===== BRANO DI LETTURA

L’autore si avvale dell’espediente narrativo della conversazione notturna tra Marco Polo e l’imperatore d’Oriente Kublai Kan – dialogo squisitamente filosofico – per additare al nostro sguardo delle città sorprendenti, paradossalmente proprio con lo scopo di renderle invisibili. L’invisibilità è ciò che guida lo sguardo oltre ciò che appare, che rivela l’essenza attraverso un’assenza fortemente percepibile, che in virtù di questo diventa più autentica del reale.

==========
===== DATI ARCHIVIATI

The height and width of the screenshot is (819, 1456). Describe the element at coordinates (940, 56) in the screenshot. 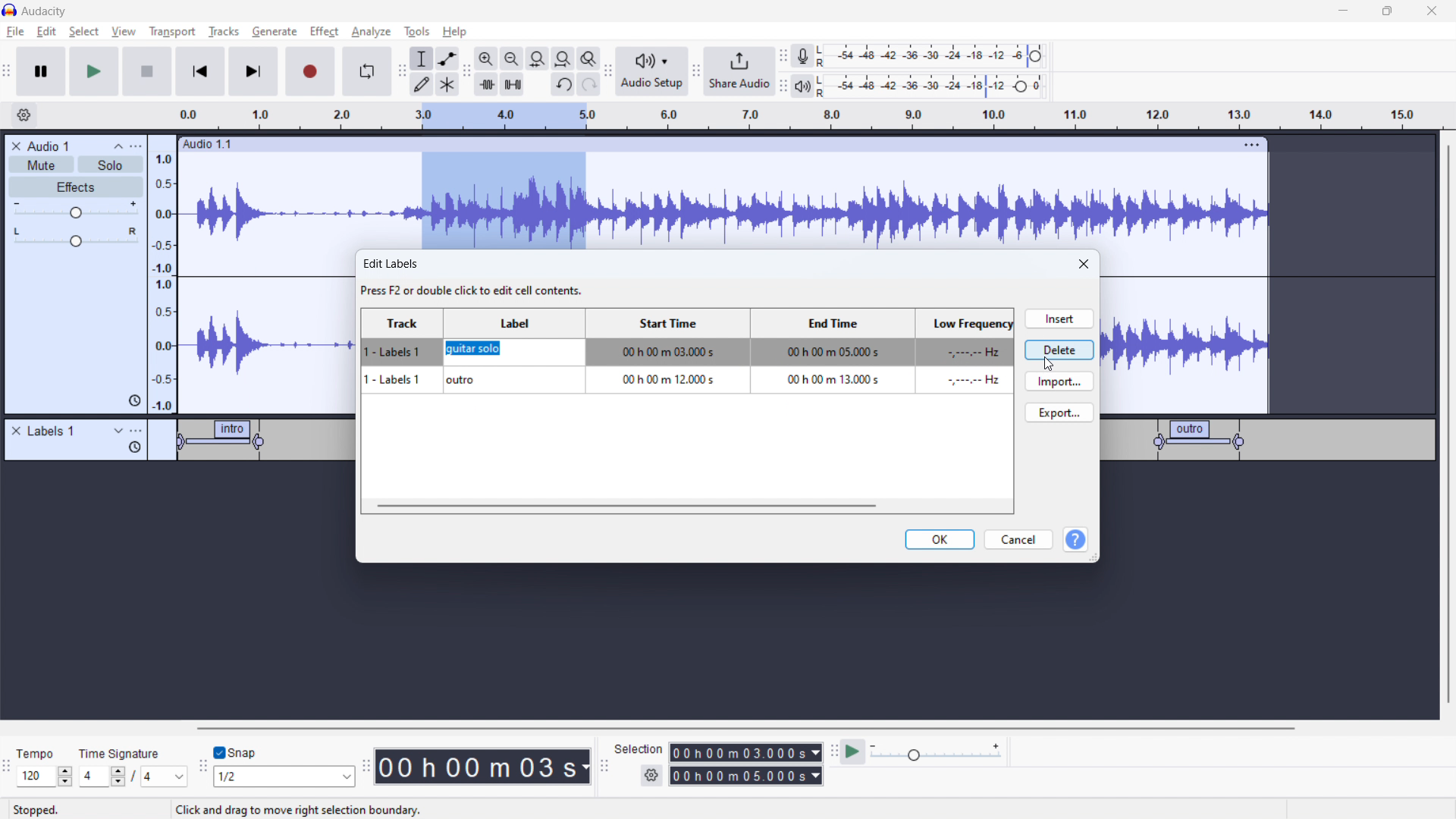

==========

**COMPITI SCRITTI:**
• a. Per ciascuna affermazione indica se concorda con il brano, rispondendo sì o no e citando le parole del brano che lo decidono. (i) Il dialogo tra Marco Polo e Kublai Kan si svolge di notte. (ii) Kublai Kan è presentato come imperatore d'Occidente. (iii) Secondo il brano, l'assenza percepita rende l'essenza meno autentica del reale.
• b. Cambia la parte del brano che parte da "L’autore si avvale" e arriva a "autentica del reale.", mettendo "straordinarie" al posto di "sorprendenti".

**RISPOSTE COMPLETE:**
• a.
(i) Sì: "conversazione notturna tra Marco Polo e l’imperatore d’Oriente Kublai Kan".
(ii) No: "l’imperatore d’Oriente Kublai Kan".
(iii) No: "in virtù di questo diventa più autentica del reale".

• b.
L’autore si avvale dell’espediente narrativo della conversazione notturna tra Marco Polo e l’imperatore d’Oriente Kublai Kan – dialogo squisitamente filosofico – per additare al nostro sguardo delle città straordinarie, paradossalmente proprio con lo scopo di renderle invisibili. L’invisibilità è ciò che guida lo sguardo oltre ciò che appare, che rivela l’essenza attraverso un’assenza fortemente percepibile, che in virtù di questo diventa più autentica del reale.